拡大するFold市場、iPhoneの登場が契機か
モトローラは、10四半期連続で成長しており、日本市場でも「キャリア市場に再参入した2024年、2025年にかけては、(2020年の)5倍に規模が拡大している」(伊藤氏)。2026年も、その売り上げを「2倍にするというやりがいのある目標をもらって、それに取り組んでいる」という。razr foldの投入はそれを達成する1つの手段になる。
冒頭で述べたように、razr foldは3月のMWCでお披露目され、米国では5月に販売を開始した。日本では3カ月遅れの8月になってしまったが、その理由の1つは、「FeliCa対応に少し時間がかかってしまった」(伊藤氏)ことが挙げられるという。一方で、海外で既に発表されている「razr 70」や「razr plus」「razr 70 ultra」より、razr foldに優先順位を置き、日本投入を急いだこともうかがえる。
伊藤氏によると、「今年の市場はかなりFoldの方が動くと見ている」という。背景には、うわさされているフォルダブルiPhoneの登場があるとみていいだろう。2026年は、OPPOが国内初となる横開きフォルダブルの「OPPO Find N6」を投入しており、razr foldと合わせてそのバリエーションが拡大している。
各社とも、iPhoneの発売で横折り型のフォルダブルスマホに注目が集まり、市場自体も拡大するとみているようだ。特に、モトローラは早くからフリップ型のフォルダブルスマホに注力しており、折り曲げられるディスプレイやヒンジなどの開発には一日の長がある。iPhoneというビッグウエーブが到来し、横折りフォルダブルが定着する前に先手を打っておきたいモトローラの狙いが透けて見える。

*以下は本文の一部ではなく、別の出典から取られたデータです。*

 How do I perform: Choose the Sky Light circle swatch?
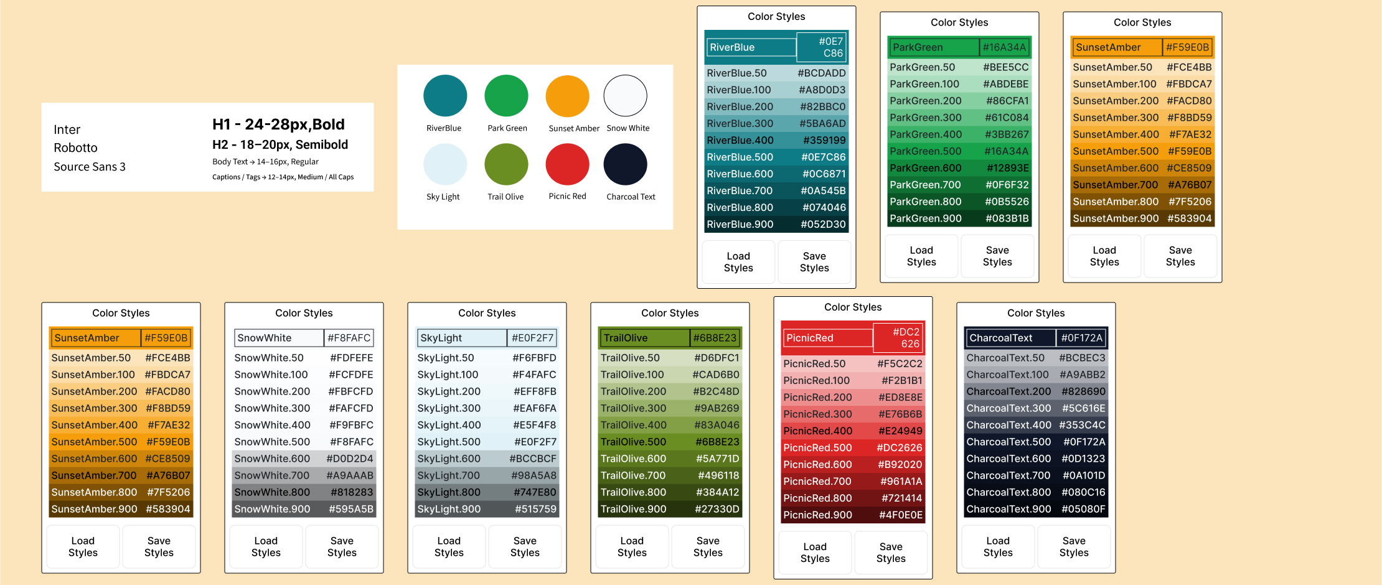(x=445, y=164)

とはいえ、もとは折りたたみケータイから名前を受け継いだrazrなだけに、やはり同社のメインストリームはフリップ型のフォルダブルスマホだ。日本市場でも、5G対応の「razr 5G」を2021年に投入して以降、「razr 40」「razr 50」「razr 60」とシリーズを重ねてきた。ソフトバンクから始まり、auやドコモにも拡大しており、CM効果も相まってモトローラといえば、razrというイメージが定着しつつある。

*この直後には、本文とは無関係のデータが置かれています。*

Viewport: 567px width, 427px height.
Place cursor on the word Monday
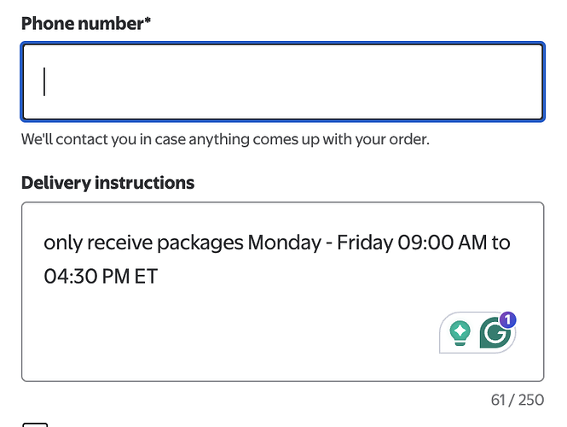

伊藤氏も、「フリップじゃなければrazrじゃないと申し上げてきたが、フォールド(横折り)にも取り組まなければいけない」としながら、razr foldが「今年度最後のrazrではない」と明かす。ただし、razrが出たことで2026年は「無印に一本化する」(同)戦略のようだ。これまでは、フリップ型が中心だったフォルダブルスマホだが、フォルダブルiPhoneの登場により、その市場が徐々に変わろうとしていることがうかがえる。